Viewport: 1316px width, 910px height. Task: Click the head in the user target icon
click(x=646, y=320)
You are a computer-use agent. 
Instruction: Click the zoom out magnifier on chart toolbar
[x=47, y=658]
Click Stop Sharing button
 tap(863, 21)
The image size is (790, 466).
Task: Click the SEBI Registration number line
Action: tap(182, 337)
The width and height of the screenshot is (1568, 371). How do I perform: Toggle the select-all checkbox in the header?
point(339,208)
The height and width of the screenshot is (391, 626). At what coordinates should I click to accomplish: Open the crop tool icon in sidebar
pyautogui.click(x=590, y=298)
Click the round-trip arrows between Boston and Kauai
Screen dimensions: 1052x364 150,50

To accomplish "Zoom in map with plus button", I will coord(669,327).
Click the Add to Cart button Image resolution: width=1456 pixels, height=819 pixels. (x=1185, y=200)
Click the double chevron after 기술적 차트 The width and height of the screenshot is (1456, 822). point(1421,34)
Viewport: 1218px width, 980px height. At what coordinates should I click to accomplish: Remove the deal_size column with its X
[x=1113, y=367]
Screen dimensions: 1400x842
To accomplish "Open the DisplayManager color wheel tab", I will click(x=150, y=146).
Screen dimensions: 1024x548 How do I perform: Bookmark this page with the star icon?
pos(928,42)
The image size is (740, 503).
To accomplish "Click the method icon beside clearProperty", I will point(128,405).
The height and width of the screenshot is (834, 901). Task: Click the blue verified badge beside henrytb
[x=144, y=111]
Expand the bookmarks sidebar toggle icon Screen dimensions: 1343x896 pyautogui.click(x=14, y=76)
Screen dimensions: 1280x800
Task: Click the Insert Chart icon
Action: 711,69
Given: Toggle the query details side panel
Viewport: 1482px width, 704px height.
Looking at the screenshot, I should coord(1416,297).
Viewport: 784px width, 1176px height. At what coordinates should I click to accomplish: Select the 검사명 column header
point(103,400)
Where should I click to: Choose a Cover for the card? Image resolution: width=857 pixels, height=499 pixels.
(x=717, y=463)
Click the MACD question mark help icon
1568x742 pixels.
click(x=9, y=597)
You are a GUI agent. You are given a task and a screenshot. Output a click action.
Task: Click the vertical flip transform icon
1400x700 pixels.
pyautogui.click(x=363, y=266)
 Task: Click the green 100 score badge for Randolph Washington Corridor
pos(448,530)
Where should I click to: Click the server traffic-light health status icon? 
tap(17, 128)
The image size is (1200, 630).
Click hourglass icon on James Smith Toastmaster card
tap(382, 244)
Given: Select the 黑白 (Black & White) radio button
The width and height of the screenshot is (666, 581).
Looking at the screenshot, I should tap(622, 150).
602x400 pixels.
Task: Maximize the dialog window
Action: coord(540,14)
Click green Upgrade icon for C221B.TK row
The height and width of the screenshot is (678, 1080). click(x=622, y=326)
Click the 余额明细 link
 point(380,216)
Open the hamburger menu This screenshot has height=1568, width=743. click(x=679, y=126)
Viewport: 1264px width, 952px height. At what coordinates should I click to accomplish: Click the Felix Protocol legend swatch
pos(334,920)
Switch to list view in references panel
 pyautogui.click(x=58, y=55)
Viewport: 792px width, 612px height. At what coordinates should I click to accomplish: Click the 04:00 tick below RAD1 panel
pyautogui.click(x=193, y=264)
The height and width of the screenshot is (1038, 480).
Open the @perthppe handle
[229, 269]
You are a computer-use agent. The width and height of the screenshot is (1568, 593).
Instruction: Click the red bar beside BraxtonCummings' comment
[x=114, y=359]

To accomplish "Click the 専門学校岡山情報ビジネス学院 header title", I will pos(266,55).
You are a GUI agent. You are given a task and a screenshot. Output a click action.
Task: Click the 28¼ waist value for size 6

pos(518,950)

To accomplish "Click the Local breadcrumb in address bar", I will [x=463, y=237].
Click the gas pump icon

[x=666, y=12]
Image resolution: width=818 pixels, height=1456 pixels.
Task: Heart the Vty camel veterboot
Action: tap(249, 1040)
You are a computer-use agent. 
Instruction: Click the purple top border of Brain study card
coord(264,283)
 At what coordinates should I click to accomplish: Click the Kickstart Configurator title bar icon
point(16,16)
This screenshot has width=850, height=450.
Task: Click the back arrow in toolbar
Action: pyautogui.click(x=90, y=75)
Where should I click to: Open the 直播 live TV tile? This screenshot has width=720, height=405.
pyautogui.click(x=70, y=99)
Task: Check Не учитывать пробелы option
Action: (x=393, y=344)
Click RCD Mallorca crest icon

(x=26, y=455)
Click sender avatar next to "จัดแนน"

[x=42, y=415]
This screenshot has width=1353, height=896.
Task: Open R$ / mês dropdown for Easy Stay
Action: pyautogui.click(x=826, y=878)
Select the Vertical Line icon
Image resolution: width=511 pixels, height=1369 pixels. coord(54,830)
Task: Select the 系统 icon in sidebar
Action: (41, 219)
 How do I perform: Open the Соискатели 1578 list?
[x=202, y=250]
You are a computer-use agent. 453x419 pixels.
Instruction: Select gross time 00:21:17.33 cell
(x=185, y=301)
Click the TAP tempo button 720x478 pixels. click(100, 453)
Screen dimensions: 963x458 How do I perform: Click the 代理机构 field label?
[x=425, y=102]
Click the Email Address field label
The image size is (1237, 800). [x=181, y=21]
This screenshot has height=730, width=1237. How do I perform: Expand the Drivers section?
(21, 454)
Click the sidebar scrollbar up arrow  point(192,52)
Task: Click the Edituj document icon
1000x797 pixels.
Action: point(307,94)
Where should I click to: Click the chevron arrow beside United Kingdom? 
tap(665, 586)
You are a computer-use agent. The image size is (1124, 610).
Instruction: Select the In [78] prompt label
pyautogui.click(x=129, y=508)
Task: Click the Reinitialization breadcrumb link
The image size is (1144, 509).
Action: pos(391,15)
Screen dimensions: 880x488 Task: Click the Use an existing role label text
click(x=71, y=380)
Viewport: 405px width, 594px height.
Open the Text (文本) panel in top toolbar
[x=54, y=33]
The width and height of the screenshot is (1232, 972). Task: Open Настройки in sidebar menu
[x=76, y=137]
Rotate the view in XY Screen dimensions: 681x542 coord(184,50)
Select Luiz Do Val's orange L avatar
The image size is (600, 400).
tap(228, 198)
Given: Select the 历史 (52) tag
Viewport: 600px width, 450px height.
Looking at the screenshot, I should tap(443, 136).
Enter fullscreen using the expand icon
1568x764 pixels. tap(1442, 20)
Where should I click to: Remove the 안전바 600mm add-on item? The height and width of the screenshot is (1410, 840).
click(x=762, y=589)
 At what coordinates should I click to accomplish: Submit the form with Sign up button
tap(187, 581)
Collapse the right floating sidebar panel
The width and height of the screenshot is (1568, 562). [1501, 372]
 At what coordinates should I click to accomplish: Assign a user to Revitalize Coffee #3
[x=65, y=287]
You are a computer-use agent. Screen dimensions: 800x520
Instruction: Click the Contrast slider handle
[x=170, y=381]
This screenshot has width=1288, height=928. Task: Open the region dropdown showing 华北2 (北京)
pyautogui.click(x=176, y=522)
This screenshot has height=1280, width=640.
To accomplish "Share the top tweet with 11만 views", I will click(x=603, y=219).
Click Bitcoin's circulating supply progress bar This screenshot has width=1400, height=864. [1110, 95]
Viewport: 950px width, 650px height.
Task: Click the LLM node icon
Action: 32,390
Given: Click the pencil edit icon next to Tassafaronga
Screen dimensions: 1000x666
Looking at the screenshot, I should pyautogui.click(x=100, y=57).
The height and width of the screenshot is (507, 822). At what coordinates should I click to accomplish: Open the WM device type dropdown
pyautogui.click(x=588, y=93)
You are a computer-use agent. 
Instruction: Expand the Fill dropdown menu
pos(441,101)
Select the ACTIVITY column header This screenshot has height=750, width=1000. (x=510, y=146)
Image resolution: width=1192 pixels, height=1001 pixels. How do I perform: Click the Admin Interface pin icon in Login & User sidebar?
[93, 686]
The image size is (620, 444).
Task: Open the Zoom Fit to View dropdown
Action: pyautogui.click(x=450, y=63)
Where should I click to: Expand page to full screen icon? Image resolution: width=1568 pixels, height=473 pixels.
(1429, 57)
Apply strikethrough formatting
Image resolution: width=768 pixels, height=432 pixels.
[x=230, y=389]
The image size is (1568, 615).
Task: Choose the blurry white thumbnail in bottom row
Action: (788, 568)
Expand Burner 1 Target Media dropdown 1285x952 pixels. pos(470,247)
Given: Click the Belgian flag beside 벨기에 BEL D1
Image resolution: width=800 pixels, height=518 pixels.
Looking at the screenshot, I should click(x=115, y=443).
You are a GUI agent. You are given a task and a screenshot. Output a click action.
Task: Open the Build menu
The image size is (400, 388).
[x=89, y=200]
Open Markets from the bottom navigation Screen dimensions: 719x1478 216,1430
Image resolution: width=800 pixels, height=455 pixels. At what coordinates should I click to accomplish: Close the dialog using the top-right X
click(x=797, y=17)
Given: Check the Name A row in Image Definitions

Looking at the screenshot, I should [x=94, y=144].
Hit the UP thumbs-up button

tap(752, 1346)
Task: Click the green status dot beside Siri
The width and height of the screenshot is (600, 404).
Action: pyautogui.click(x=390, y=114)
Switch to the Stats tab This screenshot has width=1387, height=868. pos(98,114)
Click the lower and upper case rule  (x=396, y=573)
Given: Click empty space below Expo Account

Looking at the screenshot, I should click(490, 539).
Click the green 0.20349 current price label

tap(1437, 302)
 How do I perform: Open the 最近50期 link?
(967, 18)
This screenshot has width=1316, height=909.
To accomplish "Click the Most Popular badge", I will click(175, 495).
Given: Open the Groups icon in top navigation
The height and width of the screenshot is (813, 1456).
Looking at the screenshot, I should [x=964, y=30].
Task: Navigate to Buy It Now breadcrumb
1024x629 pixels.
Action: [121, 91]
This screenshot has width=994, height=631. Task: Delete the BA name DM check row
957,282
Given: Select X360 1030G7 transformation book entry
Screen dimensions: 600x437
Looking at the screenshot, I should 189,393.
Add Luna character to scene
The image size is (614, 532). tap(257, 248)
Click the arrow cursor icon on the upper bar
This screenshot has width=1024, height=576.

.....

● Required action
Give back the listing exactly, please, from its first line to the line containing "Click the double", inclusive, and nothing past that line.

● Solution for this task
Viewport: 1316px width, 910px height. Task: Click the head in the user target icon
click(x=646, y=320)
You are a computer-use agent. 
Instruction: Click the zoom out magnifier on chart toolbar
[x=47, y=658]
Click Stop Sharing button
 tap(863, 21)
The image size is (790, 466).
Task: Click the SEBI Registration number line
Action: tap(182, 337)
The width and height of the screenshot is (1568, 371). How do I perform: Toggle the select-all checkbox in the header?
point(339,208)
The height and width of the screenshot is (391, 626). At what coordinates should I click to accomplish: Open the crop tool icon in sidebar
pyautogui.click(x=590, y=298)
Click the round-trip arrows between Boston and Kauai
Screen dimensions: 1052x364 150,50

To accomplish "Zoom in map with plus button", I will coord(669,327).
Click the Add to Cart button Image resolution: width=1456 pixels, height=819 pixels. (x=1185, y=200)
Click the double chevron after 기술적 차트 The width and height of the screenshot is (1456, 822). point(1421,34)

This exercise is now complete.